Learn to Use Figurative Language

Work with Images

The Discovery of Poetry by Frances Mayes can be a valuable text for poets.  I’ve gathered some insights from this excellent resource and present them here:

The painter Degas said he had many ideas for poems but couldn’t manage to say what he wanted. His friend, Mallarme, replied, “My dear Degas, one does not make poetry with ideas but with words.”  

There are two kinds of writing: literal and figurative. A literal image remakes something in words; it works as a photograph. A figurative image (also called a trope) will:

  • expand the sensory perception beyond the literal meaning
  • give pleasure or surprise to the imagination
  • impart vigor by the inclusion of another active sensory detail
  • intensify the deeper intention in the poem by adding the new dimension of the figurative image

Examples:  
Simile - a comparison that uses the word as or like

Silken Tent
by Robert Frost

She is as in a field a silken tent
At midday when the sunny summer breeze
Has dried the dew and all its ropes relent,
So that in guys it gently sways at ease,
And its supporting central cedar pole,
That is its pinnacle to heavenward
And signifies the sureness of the soul,
Seems to owe naught to any single cord,
But strictly held by none, is loosely bound
By countless silken ties of love and thought
To everything on earth the compass round,
And only by one's going slightly taut
In the capriciousness of summer air
Is of the slightest bondage made aware.

Metaphor -  “this is that” -- it transfers the meaning of one thing to another thing

754/   My Life had stood -- a Loaded Gun --
Emily Dickinson

My Life had stood -- a Loaded Gun --
In Corners -- till a Day
The Owner passed -- identified --
And carried Me away --

And now We roam in Sovereign Woods --
And now We hunt the Doe --
And every time I speak for Him --
The Mountains straight reply --

And do I smile, such cordial light
Upon the Valley glow --
It is as a Vesuvian face
Had let its pleasure through --

And when at Night -- Our good Day done --
I guard My Master's Head --
'Tis better than the Eider-Duck's
Deep Pillow -- to have shared --

To foe of His -- I'm deadly foe --
None stir the second time --
On whom I lay a Yellow Eye --
Or an emphatic Thumb --

Though I than He -- may longer live
He longer must -- than I --
For I have but the power to kill,
Without -- the power to die --

Besides simile and metaphor, a poet can employ other tropes or techniques:  

Synesthesia : one sense expressed in the terms of another

A crinkled paper makes a brilliant sound (Wallace Stevens)
And the Sabbath rang slowly/ In the pebbles of the holy streams (Dylan Thomas)
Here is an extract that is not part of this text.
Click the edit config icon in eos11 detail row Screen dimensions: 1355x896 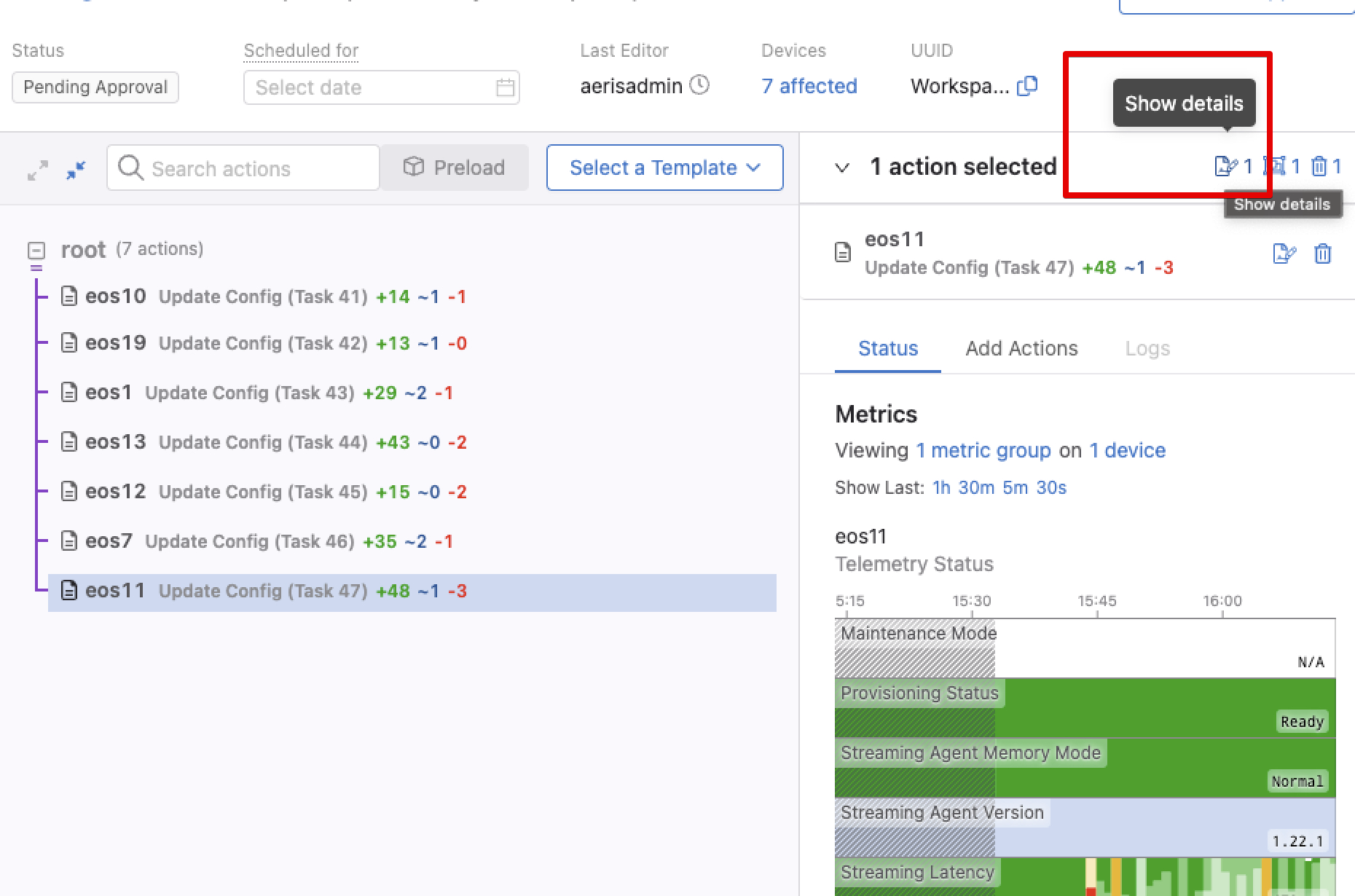tap(1284, 254)
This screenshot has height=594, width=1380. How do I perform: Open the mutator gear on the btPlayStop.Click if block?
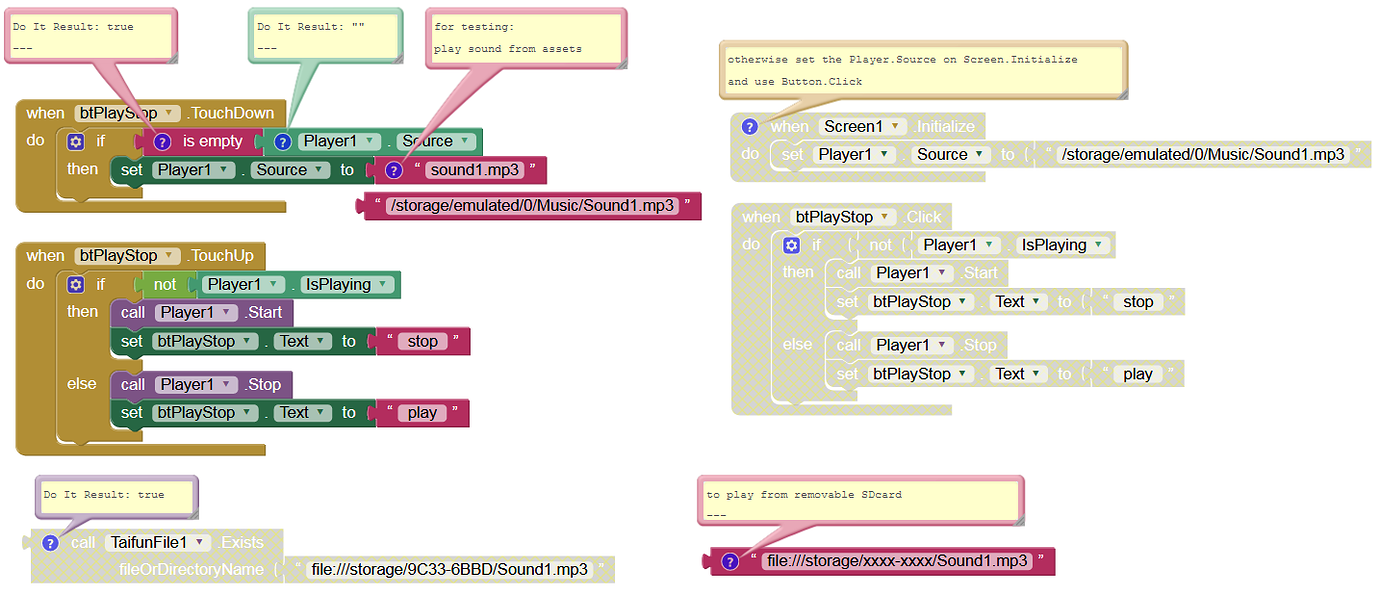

I stayed overnight at a motel by the E3./In my room a smell I'd felt before (Tomas Tranströmer)
Use of associations

  • Metonymy: an identifying emblem is substituted for the whole name, ex: a red, for communist; old salt, for sailor;
           Her voice is full of money.  (F. Scott Fitzgerald)
  • Synecdoche:  a piece of part of the whole represents the whole (keeps to itself for the representing image) ex: redneck

Personification- gives human qualities to a thing or to something not human

Figurative language greatly enhances the power of a poem.  



Source:
Mayes, Frances. The Discovery of Poetry: A Field Guide to Reading and Writing Poetry. c2001. Harcourt Books. Florida.